昔、家で飼っている猫は外出することは一般的でした。しかし、最近は住宅事情などもあり、室内だけでの生活をしている猫が増えています。
今回は猫が外出した時に、どんな危険があるのかをお話しをさせていただき、室内で飼うためのアドバイスもご紹介したいと思います。
一般的に外に出かける猫よりも室内飼育の猫の方が長生きと言われています。それは外出時の猫の行動と大きく関係があります。何が猫の身に起こるのでしょうか?
外出時の危険の第一には交通事故があげられます。猫はいきなり車道に飛び出したり、途中で振り返って止まったりします。そのため、多くの猫が交通事故にあい、骨折や半身不随、最悪の場合は命を失うこともあります。
また、外出する猫では他の猫とのけんかによる怪我もよくみられます。傷口が化膿することで体のあちこちが腫れ、さらにけんかの相手から病気をもらってしまうこともあります。
各種感染症も外出によって感染する機会が増えてしまいます。ネコエイズウィルスや猫白血病ウィルス、また現在はワクチンで予防できないネコ伝染性腹膜炎ウィルスなど、様々なウィルスに感染してしまいます。他にも細菌感染、ノミや回虫などの寄生虫感染もおこります。時には回虫のように人にも感染してしまう病原体を持ち込んでしまう可能性もあります。
また、飼い主の目がとどかない戸外では何を食べるかわかりません。中毒などの危険性もあります。
一方、外出する猫たちは野生動物へも影響を与えます。野鳥や野生動物が猫に捕まって傷を負い傷病野生鳥獣保護診療施設などに保護されることが多くあります。ちょっと特殊な例ですが、対馬や西表島では特別天然記念物の山猫に飼い猫の病気が感染して、深刻な問題となっています。人に保護され、愛される猫が実は野生動物にとって脅威なのです。
これらのことを考えると猫の室内飼育は、猫自身や自然環境にとって大切なことなのです。
家の中で生活させるためには、まず小さい頃から室内で飼育すること、また、避妊去勢をして発情期に出かけたくなる衝動を抑えておくことも大切です。
うっかり外に出てしまわないように、家のドアなどの開け閉めについても家族全員でルールを決めましょう。また外を知らない猫が、突然外に出て迷子になってしまったときのことを考えて、迷子札やマイクロチップをつけるのもいいでしょう。
現在、外に出ている猫は、まず動物病院でウィルスをはじめ寄生虫などをもっていないかの検査を受け、予防できる病気はワクチンを打ちましょう。そして将来的には室内で生活できる習慣をつけましょう。
猫には本来、餌を探し、狩りをする本能があります。
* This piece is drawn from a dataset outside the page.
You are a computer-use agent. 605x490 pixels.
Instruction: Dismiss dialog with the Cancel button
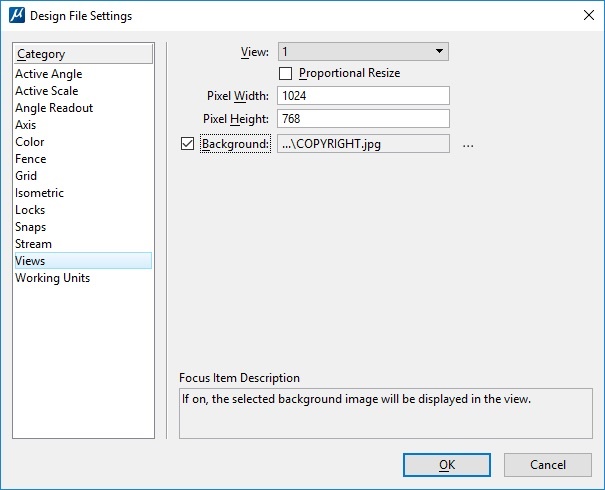tap(548, 465)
戸外で満たされていたこれらの欲求を満たすためには、おもちゃでじゃらして遊ばせたり、キャットフードを隠して見つけさせたりするゲームをしたりすると良いとされています。また猫は外にある高い場所から見下ろせる場所が好きなので、家の中にもそういう場所を作っておくと室内飼育のストレスを減らすことができます。
あなたの猫が幸せで健康な生活を送るために、是非、室内飼育をお勧めします。